Truong Chi fut invité chez la jeune fille et se mit à chanter. Un sourire parut sur les lèvres de My Nuong au son de la voix tant attendue, mais quand elle ouvrit les yeux et vit le pauvre pêcheur, son rêve se brisa et elle ne lui manifesta que froideur. Lui, au contraire, fut doublement frappé par la beauté de My Nuong et par son dédain. Il retourna à son sampan, blessé au cœur. Il ne pouvait plus ni pêcher ni chanter.

Le mal d’amour finalement le terrassa. Il se mit à chanter :

"Puisque nos cœurs sur terre
Ne peuvent, hélas, se rencontrer
Que nos âmes, dans une autre vie
À jamais s’unissent !"

Puis, il se jeta dans le fleuve. L’âme de Truong Chi flottant à la dérive s’incarna en un santal.

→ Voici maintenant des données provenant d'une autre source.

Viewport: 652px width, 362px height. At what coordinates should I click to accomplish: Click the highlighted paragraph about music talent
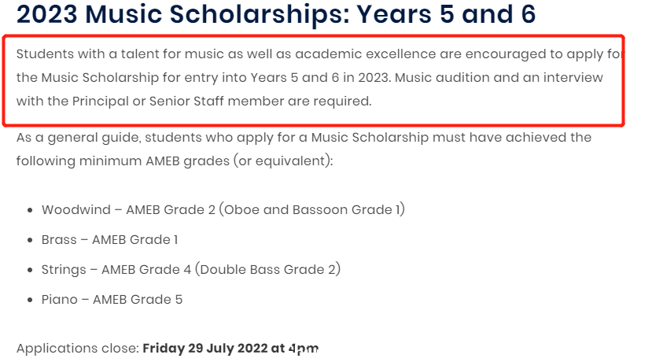(x=319, y=77)
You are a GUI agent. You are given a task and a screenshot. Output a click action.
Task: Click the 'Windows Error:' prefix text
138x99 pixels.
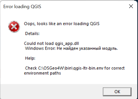(40, 48)
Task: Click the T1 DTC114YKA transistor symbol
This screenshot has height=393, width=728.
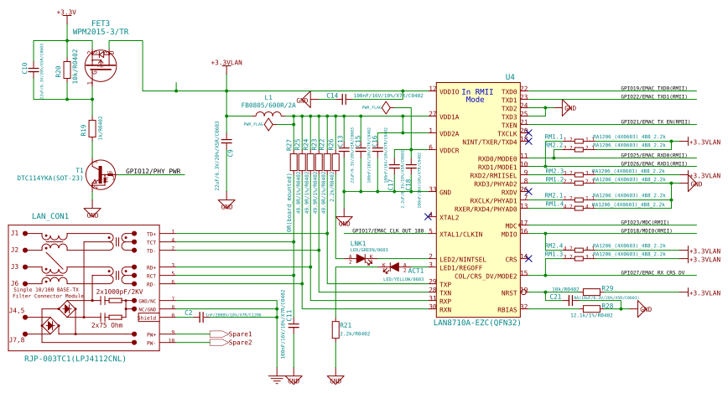Action: click(101, 175)
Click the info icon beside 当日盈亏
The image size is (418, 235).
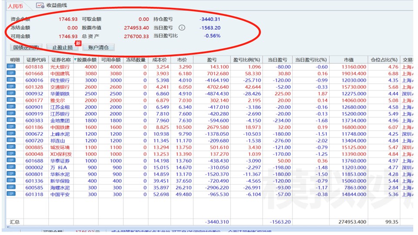(182, 27)

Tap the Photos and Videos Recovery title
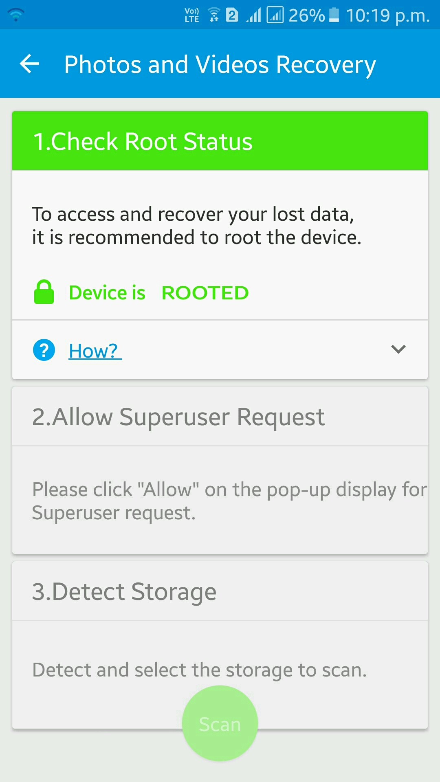coord(220,64)
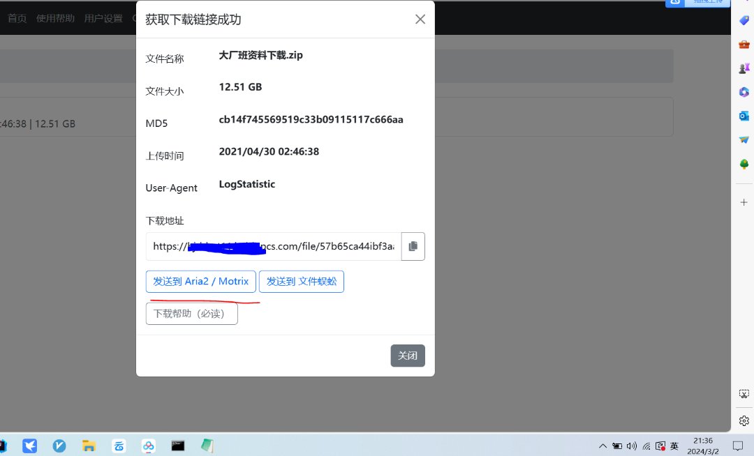Viewport: 754px width, 456px height.
Task: Open the 下载帮助（必读） help button
Action: 191,314
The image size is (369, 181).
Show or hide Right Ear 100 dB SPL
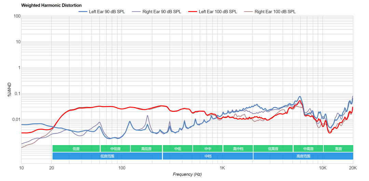[270, 12]
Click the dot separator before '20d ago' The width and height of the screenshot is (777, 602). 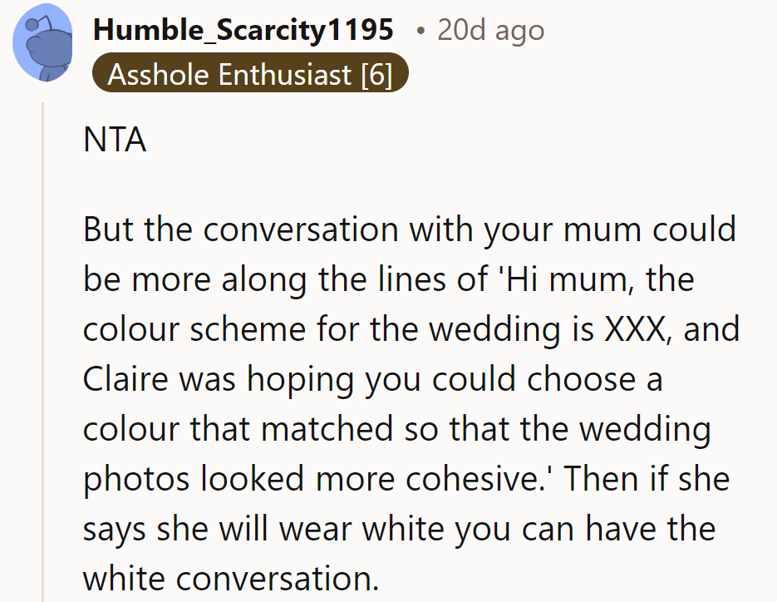(x=420, y=30)
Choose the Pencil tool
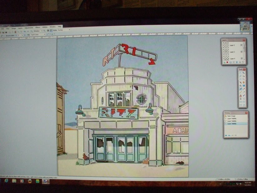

Un vieil homme repêcha ce bois précieux et, le hasard aidant, le vendit au grand mandarin. Celui-ci, le trouvant particulièrement beau, en fit tailler une tasse à thé qu’il offrit à sa fille.

Un jour d’automne, My Nuong versa dans la tasse un peu de thé blond. Aussitôt, glissant au fond, apparut le sampan du pêcheur, tandis que s’élevait un chant plaintif. My Nuong alors se souvint. Très émue, pensant à son amour passé, elle se mit à pleurer. Une larme tomba sur la tasse et celle-ci fondit.

Le thème du contraste entre la laideur physique et la beauté spirituelle fait partie de la littérature universelle. Dans son immortel chef-d’œuvre Truyên Kiêu (Histoire de Kiêu), le grand poète Nguyên Du (XVIIIe siècle) expliqua le conflit entre la beauté (ou le talent) et le destin implacable par la loi de la compensation de la philosophie orientale : le sort est toujours équitable, celui qui reçoit trop de faveurs du ciel subit un destin malheureux.